EXERCISE DETAILS: Every line below that carries the word "will" needs to be copied.

(Collected data entries)
+++++

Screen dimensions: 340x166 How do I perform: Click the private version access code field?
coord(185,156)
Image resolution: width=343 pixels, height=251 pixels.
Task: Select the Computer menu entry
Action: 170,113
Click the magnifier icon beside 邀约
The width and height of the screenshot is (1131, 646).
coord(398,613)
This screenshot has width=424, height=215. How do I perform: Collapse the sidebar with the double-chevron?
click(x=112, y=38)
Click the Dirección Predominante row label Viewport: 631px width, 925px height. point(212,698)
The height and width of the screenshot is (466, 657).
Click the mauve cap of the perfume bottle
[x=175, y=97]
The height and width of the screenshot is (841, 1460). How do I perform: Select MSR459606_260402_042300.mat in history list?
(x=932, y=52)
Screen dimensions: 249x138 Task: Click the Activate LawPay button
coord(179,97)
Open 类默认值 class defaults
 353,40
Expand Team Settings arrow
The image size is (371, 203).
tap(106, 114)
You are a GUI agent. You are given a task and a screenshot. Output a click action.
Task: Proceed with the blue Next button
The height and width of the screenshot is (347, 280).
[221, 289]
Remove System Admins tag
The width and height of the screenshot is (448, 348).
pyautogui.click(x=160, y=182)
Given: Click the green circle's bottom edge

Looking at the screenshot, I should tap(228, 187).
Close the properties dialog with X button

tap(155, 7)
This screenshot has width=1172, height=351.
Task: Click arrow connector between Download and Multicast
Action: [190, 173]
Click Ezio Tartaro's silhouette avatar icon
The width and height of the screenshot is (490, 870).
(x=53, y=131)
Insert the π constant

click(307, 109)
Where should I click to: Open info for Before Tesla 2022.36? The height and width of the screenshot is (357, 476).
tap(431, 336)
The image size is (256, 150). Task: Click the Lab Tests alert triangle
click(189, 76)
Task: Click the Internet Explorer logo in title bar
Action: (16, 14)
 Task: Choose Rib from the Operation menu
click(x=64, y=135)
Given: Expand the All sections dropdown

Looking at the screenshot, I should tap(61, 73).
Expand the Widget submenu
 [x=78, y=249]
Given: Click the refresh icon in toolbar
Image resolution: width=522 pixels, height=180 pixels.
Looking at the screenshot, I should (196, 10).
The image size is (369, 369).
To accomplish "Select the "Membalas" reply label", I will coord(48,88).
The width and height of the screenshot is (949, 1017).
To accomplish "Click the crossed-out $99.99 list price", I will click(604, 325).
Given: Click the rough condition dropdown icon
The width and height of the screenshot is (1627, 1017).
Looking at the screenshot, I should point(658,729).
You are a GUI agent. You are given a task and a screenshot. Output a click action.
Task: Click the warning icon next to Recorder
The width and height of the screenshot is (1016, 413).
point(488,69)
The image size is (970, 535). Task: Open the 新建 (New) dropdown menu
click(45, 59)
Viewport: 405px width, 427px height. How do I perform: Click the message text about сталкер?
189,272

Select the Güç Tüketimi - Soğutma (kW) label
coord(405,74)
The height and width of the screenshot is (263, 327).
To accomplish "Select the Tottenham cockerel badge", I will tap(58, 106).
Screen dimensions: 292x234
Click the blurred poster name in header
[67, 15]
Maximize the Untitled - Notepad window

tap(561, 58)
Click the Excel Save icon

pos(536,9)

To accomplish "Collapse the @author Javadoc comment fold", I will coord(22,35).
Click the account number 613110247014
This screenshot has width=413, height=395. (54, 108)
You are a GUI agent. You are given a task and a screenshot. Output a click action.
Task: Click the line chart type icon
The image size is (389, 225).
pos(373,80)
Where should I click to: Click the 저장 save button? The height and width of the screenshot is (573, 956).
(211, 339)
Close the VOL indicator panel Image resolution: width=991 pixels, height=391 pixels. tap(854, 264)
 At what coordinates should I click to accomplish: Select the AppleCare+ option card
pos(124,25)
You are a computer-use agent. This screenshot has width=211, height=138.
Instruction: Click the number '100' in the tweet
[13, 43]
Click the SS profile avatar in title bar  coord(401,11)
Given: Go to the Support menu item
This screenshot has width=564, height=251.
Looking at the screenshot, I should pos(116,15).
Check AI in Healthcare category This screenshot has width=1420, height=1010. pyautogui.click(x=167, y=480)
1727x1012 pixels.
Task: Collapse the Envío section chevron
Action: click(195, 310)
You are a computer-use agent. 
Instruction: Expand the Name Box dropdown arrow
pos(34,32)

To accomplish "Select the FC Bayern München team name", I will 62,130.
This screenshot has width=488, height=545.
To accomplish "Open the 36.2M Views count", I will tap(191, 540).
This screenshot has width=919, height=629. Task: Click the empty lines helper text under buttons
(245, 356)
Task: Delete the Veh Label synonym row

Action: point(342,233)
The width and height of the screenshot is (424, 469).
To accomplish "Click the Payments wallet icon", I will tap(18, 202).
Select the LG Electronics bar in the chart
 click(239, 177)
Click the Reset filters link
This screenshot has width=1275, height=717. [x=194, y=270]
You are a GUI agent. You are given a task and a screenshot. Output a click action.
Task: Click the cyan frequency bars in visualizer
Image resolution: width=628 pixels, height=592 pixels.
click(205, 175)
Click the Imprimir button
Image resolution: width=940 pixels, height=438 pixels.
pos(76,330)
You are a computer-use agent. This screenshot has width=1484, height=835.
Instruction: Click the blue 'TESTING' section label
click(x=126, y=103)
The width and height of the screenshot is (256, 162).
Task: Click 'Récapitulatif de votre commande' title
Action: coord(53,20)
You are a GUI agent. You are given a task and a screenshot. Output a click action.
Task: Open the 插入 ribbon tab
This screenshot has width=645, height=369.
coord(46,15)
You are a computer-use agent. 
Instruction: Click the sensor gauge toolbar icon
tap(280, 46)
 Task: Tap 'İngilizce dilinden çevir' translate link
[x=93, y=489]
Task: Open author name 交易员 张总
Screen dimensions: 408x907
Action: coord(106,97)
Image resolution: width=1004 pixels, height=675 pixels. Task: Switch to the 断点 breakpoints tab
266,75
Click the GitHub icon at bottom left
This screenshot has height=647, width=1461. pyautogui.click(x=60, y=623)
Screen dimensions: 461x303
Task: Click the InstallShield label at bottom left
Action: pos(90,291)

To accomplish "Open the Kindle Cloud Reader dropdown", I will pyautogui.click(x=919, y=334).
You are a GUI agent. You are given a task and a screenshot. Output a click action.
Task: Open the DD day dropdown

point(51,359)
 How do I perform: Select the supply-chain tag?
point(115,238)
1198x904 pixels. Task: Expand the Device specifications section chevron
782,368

+++++

TASK SOLUTION:
To accomplish "Select the "Membalas" reply label", I will coord(48,88).
To accomplish "Click the crossed-out $99.99 list price", I will click(604, 325).
To accomplish "Select the Tottenham cockerel badge", I will tap(58, 106).
To accomplish "Collapse the @author Javadoc comment fold", I will coord(22,35).
To accomplish "Select the FC Bayern München team name", I will 62,130.
To accomplish "Open the 36.2M Views count", I will tap(191, 540).
To accomplish "Click the Payments wallet icon", I will tap(18, 202).
To accomplish "Open the Kindle Cloud Reader dropdown", I will pyautogui.click(x=919, y=334).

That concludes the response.